YOUR INSTRUCTIONS:
Set down the data below once more, precisely as it reads.
***** DATA FOR PROCESSING
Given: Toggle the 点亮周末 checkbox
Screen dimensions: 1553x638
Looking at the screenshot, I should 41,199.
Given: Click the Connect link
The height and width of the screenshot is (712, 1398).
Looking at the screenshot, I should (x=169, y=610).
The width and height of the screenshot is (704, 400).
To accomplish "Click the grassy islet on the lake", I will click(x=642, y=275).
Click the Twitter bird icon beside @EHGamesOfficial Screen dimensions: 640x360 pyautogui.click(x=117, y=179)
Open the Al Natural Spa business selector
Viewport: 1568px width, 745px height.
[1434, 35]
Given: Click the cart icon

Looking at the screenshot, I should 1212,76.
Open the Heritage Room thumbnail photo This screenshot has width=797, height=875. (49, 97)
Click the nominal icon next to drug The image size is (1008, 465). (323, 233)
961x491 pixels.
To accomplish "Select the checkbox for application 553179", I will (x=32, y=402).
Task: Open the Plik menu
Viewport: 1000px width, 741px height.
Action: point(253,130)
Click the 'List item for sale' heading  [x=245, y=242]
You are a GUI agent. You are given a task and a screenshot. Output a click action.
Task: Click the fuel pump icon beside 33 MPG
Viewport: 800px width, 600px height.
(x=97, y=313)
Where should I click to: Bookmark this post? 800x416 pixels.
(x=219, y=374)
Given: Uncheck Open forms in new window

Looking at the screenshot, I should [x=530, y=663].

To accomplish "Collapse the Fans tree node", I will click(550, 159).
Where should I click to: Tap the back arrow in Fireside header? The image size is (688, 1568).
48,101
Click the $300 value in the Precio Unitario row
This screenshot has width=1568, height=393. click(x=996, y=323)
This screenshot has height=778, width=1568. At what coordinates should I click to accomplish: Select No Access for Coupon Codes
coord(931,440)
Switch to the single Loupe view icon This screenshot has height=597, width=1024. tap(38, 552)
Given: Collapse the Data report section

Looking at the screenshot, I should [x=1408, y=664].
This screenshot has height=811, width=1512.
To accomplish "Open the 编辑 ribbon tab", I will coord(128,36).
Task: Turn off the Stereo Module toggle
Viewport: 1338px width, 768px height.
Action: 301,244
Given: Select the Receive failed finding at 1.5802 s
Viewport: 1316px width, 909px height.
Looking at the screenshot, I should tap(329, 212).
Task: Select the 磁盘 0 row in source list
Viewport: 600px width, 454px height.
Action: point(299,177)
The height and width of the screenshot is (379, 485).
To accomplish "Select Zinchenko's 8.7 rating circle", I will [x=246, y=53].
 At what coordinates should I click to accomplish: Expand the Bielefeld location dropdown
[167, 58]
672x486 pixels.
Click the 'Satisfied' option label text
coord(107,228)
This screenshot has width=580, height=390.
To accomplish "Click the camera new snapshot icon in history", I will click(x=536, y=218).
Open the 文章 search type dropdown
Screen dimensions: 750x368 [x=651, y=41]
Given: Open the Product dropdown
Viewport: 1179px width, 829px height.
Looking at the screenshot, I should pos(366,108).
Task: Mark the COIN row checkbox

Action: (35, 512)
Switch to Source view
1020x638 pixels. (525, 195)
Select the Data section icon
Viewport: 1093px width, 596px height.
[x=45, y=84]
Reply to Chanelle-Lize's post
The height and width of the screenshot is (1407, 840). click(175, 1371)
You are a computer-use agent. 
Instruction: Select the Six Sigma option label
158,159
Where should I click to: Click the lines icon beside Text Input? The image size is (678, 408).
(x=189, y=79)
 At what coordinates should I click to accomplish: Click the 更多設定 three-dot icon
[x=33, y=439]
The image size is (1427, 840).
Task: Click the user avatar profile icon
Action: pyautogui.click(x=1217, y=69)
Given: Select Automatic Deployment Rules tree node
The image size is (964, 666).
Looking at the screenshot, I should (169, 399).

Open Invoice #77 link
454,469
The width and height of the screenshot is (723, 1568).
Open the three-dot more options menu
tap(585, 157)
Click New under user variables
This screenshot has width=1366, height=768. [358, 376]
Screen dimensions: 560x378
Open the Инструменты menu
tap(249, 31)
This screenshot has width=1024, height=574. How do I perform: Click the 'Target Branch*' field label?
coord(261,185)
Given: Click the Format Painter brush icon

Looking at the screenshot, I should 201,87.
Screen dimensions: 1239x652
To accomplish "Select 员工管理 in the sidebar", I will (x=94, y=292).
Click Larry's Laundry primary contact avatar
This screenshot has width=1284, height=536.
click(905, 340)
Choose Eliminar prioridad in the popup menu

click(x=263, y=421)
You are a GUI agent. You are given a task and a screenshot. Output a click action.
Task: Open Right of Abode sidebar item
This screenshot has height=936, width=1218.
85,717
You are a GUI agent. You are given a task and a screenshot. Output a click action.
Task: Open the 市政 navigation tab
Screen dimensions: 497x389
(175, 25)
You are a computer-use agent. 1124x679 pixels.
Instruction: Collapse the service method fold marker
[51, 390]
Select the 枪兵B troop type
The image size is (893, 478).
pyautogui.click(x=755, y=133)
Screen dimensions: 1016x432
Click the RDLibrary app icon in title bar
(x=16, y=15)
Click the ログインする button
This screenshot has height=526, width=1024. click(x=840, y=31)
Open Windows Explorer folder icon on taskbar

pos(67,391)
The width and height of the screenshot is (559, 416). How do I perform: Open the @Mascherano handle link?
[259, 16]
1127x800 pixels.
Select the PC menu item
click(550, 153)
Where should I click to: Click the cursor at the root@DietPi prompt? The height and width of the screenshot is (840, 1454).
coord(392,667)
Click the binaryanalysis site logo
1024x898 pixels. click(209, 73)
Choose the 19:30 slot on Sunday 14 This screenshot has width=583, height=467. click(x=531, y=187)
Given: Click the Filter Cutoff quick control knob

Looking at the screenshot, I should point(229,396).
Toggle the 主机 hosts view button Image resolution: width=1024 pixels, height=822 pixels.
**********
EXPECTED OUTPUT:
Given: Toggle the 点亮周末 checkbox
Screen dimensions: 1553x638
Looking at the screenshot, I should 41,199.
Given: Click the Connect link
The height and width of the screenshot is (712, 1398).
Looking at the screenshot, I should (x=169, y=610).
The width and height of the screenshot is (704, 400).
To accomplish "Click the grassy islet on the lake", I will click(x=642, y=275).
Click the Twitter bird icon beside @EHGamesOfficial Screen dimensions: 640x360 pyautogui.click(x=117, y=179)
Open the Al Natural Spa business selector
Viewport: 1568px width, 745px height.
[1434, 35]
Given: Click the cart icon

Looking at the screenshot, I should 1212,76.
Open the Heritage Room thumbnail photo This screenshot has width=797, height=875. (49, 97)
Click the nominal icon next to drug The image size is (1008, 465). (323, 233)
961x491 pixels.
To accomplish "Select the checkbox for application 553179", I will (x=32, y=402).
Task: Open the Plik menu
Viewport: 1000px width, 741px height.
Action: point(253,130)
Click the 'List item for sale' heading  [x=245, y=242]
You are a GUI agent. You are given a task and a screenshot. Output a click action.
Task: Click the fuel pump icon beside 33 MPG
Viewport: 800px width, 600px height.
(x=97, y=313)
Where should I click to: Bookmark this post? 800x416 pixels.
(x=219, y=374)
Given: Uncheck Open forms in new window

Looking at the screenshot, I should [x=530, y=663].

To accomplish "Collapse the Fans tree node", I will click(550, 159).
Where should I click to: Tap the back arrow in Fireside header? The image size is (688, 1568).
48,101
Click the $300 value in the Precio Unitario row
This screenshot has width=1568, height=393. click(x=996, y=323)
This screenshot has height=778, width=1568. At what coordinates should I click to accomplish: Select No Access for Coupon Codes
coord(931,440)
Switch to the single Loupe view icon This screenshot has height=597, width=1024. tap(38, 552)
Given: Collapse the Data report section

Looking at the screenshot, I should [x=1408, y=664].
This screenshot has height=811, width=1512.
To accomplish "Open the 编辑 ribbon tab", I will coord(128,36).
Task: Turn off the Stereo Module toggle
Viewport: 1338px width, 768px height.
Action: 301,244
Given: Select the Receive failed finding at 1.5802 s
Viewport: 1316px width, 909px height.
Looking at the screenshot, I should tap(329, 212).
Task: Select the 磁盘 0 row in source list
Viewport: 600px width, 454px height.
Action: point(299,177)
The height and width of the screenshot is (379, 485).
To accomplish "Select Zinchenko's 8.7 rating circle", I will [x=246, y=53].
 At what coordinates should I click to accomplish: Expand the Bielefeld location dropdown
[167, 58]
672x486 pixels.
Click the 'Satisfied' option label text
coord(107,228)
This screenshot has width=580, height=390.
To accomplish "Click the camera new snapshot icon in history", I will click(x=536, y=218).
Open the 文章 search type dropdown
Screen dimensions: 750x368 [x=651, y=41]
Given: Open the Product dropdown
Viewport: 1179px width, 829px height.
Looking at the screenshot, I should pos(366,108).
Task: Mark the COIN row checkbox

Action: (35, 512)
Switch to Source view
1020x638 pixels. (525, 195)
Select the Data section icon
Viewport: 1093px width, 596px height.
[x=45, y=84]
Reply to Chanelle-Lize's post
The height and width of the screenshot is (1407, 840). click(175, 1371)
You are a computer-use agent. 
Instruction: Select the Six Sigma option label
158,159
Where should I click to: Click the lines icon beside Text Input? The image size is (678, 408).
(x=189, y=79)
 At what coordinates should I click to accomplish: Click the 更多設定 three-dot icon
[x=33, y=439]
The image size is (1427, 840).
Task: Click the user avatar profile icon
Action: pyautogui.click(x=1217, y=69)
Given: Select Automatic Deployment Rules tree node
The image size is (964, 666).
Looking at the screenshot, I should (169, 399).

Open Invoice #77 link
454,469
The width and height of the screenshot is (723, 1568).
Open the three-dot more options menu
tap(585, 157)
Click New under user variables
This screenshot has width=1366, height=768. [358, 376]
Screen dimensions: 560x378
Open the Инструменты menu
tap(249, 31)
This screenshot has width=1024, height=574. How do I perform: Click the 'Target Branch*' field label?
coord(261,185)
Given: Click the Format Painter brush icon

Looking at the screenshot, I should 201,87.
Screen dimensions: 1239x652
To accomplish "Select 员工管理 in the sidebar", I will (x=94, y=292).
Click Larry's Laundry primary contact avatar
This screenshot has width=1284, height=536.
click(905, 340)
Choose Eliminar prioridad in the popup menu

click(x=263, y=421)
You are a GUI agent. You are given a task and a screenshot. Output a click action.
Task: Open Right of Abode sidebar item
This screenshot has height=936, width=1218.
85,717
You are a GUI agent. You are given a task and a screenshot. Output a click action.
Task: Open the 市政 navigation tab
Screen dimensions: 497x389
(175, 25)
You are a computer-use agent. 1124x679 pixels.
Instruction: Collapse the service method fold marker
[51, 390]
Select the 枪兵B troop type
The image size is (893, 478).
pyautogui.click(x=755, y=133)
Screen dimensions: 1016x432
Click the RDLibrary app icon in title bar
(x=16, y=15)
Click the ログインする button
This screenshot has height=526, width=1024. click(x=840, y=31)
Open Windows Explorer folder icon on taskbar

pos(67,391)
The width and height of the screenshot is (559, 416). How do I perform: Open the @Mascherano handle link?
[259, 16]
1127x800 pixels.
Select the PC menu item
click(550, 153)
Where should I click to: Click the cursor at the root@DietPi prompt? The height and width of the screenshot is (840, 1454).
coord(392,667)
Click the binaryanalysis site logo
1024x898 pixels. click(209, 73)
Choose the 19:30 slot on Sunday 14 This screenshot has width=583, height=467. click(x=531, y=187)
Given: Click the Filter Cutoff quick control knob

Looking at the screenshot, I should point(229,396).
Toggle the 主机 hosts view button Image resolution: width=1024 pixels, height=822 pixels.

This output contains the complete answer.